Mobility is a growing necessity and engine for society and for the economy. It's also responsible for a significant amount of our greenhouse gas emission, with growing traffic volumes despite increasing prices for energy and mobility services. Cutting emissions cannot be achieved by just making combustion engines more efficient or green; it will require fundamental changes in the transportation system. A recent study from the Lucerne School of Business shows for the first time that proximity to a car-sharing station has direct impacts on the environment: anyone living within 840 metres of a shared car station uses less energy and produces a lower volume of greenhouse gas than the average Swiss national. So the closer the car-sharing parking is located, the better it is for the environment. Car sharing will therefore play a key role in helping cities, municipalities and states achieve their environmental targets. But not many will be willing (and/or have the resources) to set up a close-knit car sharing network.
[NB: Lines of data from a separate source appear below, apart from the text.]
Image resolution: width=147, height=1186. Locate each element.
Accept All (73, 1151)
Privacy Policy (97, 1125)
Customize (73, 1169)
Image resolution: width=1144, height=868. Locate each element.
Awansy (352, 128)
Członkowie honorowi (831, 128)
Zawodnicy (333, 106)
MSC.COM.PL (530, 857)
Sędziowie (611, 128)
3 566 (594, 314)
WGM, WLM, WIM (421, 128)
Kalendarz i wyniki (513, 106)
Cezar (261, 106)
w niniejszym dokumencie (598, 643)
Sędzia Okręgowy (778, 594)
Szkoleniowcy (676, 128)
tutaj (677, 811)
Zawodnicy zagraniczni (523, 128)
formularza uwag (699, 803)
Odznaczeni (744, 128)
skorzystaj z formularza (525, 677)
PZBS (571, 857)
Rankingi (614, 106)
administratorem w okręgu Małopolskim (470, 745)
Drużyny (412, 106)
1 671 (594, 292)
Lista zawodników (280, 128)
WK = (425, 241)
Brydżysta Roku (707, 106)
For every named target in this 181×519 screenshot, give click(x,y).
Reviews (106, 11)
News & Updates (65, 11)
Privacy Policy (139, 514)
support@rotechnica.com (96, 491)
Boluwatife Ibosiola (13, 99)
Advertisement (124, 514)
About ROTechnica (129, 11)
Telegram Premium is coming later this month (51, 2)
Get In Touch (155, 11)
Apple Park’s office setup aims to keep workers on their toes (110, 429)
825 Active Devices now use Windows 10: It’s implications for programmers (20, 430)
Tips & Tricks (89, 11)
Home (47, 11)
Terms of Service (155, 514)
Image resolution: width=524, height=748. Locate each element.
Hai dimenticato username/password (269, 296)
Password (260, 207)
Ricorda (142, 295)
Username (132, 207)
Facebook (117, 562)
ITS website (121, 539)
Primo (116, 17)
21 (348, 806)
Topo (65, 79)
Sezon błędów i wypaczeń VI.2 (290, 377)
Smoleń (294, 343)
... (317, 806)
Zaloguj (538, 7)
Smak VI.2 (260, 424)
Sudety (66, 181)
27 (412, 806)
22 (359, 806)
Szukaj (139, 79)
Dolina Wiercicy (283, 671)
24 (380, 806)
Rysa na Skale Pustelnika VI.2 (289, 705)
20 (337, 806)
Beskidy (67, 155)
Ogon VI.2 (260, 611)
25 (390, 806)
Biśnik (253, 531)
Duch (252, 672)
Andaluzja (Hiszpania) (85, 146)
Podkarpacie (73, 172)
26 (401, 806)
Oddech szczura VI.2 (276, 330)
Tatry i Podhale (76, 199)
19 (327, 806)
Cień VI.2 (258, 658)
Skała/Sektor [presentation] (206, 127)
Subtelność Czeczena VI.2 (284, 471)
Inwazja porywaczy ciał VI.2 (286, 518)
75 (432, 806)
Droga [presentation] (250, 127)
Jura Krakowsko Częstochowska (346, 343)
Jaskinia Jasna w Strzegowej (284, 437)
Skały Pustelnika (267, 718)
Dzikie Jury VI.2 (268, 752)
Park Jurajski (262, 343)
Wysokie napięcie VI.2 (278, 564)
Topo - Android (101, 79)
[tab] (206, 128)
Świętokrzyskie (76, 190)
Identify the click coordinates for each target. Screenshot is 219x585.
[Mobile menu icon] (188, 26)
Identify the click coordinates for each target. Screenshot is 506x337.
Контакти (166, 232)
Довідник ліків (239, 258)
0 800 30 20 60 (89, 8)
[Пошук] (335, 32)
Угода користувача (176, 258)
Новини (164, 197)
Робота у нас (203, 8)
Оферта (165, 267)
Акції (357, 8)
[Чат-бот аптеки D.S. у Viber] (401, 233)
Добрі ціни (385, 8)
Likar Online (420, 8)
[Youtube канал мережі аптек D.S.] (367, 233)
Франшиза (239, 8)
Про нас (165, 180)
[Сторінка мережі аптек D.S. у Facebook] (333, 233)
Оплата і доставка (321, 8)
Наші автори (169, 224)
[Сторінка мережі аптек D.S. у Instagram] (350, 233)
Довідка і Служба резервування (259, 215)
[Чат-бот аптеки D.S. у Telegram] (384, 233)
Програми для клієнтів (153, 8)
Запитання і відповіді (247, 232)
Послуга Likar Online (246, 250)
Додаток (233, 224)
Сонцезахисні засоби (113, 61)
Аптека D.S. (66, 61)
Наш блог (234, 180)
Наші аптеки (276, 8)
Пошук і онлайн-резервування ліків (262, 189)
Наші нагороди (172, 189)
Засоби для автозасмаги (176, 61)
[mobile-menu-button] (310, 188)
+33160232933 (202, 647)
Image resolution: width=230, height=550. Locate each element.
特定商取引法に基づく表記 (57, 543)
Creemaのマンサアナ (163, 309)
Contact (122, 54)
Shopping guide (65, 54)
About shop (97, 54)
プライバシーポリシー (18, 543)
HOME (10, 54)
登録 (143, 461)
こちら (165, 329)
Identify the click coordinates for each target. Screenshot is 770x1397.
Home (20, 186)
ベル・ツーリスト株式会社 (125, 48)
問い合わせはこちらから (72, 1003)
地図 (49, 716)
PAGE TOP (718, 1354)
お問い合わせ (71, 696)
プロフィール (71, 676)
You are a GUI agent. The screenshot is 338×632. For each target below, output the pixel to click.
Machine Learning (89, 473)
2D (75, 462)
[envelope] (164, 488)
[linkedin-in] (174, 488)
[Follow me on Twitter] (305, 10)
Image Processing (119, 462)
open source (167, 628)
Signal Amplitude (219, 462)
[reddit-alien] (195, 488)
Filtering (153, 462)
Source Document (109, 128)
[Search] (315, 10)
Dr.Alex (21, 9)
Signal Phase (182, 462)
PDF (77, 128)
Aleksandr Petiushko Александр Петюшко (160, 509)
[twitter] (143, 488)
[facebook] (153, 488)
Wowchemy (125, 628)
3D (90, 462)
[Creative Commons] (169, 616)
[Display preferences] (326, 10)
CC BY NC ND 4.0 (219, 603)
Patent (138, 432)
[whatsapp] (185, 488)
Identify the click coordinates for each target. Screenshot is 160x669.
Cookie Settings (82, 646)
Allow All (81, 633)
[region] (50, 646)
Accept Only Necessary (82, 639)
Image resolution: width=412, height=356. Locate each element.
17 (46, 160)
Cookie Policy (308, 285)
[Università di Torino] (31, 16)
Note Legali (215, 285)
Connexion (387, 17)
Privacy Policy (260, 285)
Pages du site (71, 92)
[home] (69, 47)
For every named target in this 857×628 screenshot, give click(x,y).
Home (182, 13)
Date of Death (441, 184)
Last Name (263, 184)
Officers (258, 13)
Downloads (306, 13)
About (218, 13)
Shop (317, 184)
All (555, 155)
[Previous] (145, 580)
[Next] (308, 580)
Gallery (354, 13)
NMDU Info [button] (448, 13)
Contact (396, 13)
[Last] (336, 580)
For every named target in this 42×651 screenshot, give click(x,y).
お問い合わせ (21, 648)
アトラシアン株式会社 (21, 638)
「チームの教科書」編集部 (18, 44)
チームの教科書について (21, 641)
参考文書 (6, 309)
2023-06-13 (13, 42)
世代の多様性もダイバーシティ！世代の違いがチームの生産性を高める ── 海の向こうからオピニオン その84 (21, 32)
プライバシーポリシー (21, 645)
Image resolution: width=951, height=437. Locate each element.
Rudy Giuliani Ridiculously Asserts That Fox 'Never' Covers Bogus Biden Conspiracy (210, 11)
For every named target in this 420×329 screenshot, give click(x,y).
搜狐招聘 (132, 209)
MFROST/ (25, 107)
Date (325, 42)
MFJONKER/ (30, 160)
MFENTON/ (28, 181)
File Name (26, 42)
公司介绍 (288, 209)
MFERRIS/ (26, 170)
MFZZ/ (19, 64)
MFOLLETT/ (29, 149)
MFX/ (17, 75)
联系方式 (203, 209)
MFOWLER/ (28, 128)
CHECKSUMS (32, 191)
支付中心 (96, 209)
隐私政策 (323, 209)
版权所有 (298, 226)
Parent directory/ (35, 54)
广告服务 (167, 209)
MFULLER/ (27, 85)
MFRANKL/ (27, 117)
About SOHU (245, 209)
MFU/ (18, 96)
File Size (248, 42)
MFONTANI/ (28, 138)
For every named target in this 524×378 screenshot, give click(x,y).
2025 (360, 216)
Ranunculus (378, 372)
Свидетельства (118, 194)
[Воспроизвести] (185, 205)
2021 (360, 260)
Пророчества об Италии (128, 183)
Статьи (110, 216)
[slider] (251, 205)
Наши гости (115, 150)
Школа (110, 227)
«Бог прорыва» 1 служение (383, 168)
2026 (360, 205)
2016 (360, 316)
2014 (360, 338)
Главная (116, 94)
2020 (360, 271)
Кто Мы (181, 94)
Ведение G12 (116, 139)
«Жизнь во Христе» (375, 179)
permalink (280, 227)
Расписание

So the car-sharing industry will need to find new business models to deploy their network without significant investments. After having introduced sharing scooters and carpool sharing platforms, Switzerland is seeing a revolution in this aspect where dealer cars are expected to become sharing cars. Countless cars sit idle in car dealerships for days, weeks or months. Swiss car sharing company Mobility wants to now exploit this potential and fit them out with car-sharing technology.
Switzerland is a world leader in mobility but many western countries are now also seeing their cities and transportation transform through technology and sharing services. And while AirBnB revolutionised metropolitan property rental markets with little to no needed investment, the mobility revolution will not happen without major technology breakthroughs. Contrary to sharing apartments, sharing cars will require much more sophisticated technologies than today: more security for key-less opening and closing of vehicles, more safety for driving autonomous cars to your front door, more power efficiency to reduce battery charging times and increasing the battery life of your e-vehicle.
As a result not only car makers but also the whole ecosystem will have to combine all three dimensions of safety, security and low power in future products. The example of autonomous cars is striking: it will not only require a GPS receiver in the car to give centimeter-level accuracy safely within urban environments, but also detect malicious attacks (e.g. against spoofers that are readily available on the marketplace) so as to keep cars driving seamlessly without the need for a driver to intervene. And it will need to do so at an order of magnitude lower power level than today, to not only extend the duration of the driving but also to work in conjunction with power hungry graphic display processors for more interactive infotainment systems like smart cockpits.
Last but not the least, while GPS-enabled telematics devices are optional under current insurance covers, in future, a new generation of these devices will likely be built into all mobility products and services to cover all possible damages in case of accident. Such devices will require highly reliable and accurate location data for safety features that avoid risks and to reconstruct events when accidents happen.
Today's car manufacturers need to come to grips with the massive technological challenges they face to support the mobility transformation. Those that overcome today's main technology barriers will be able to capture the massive opportunity the new mobility future for tomorrow's cities holds.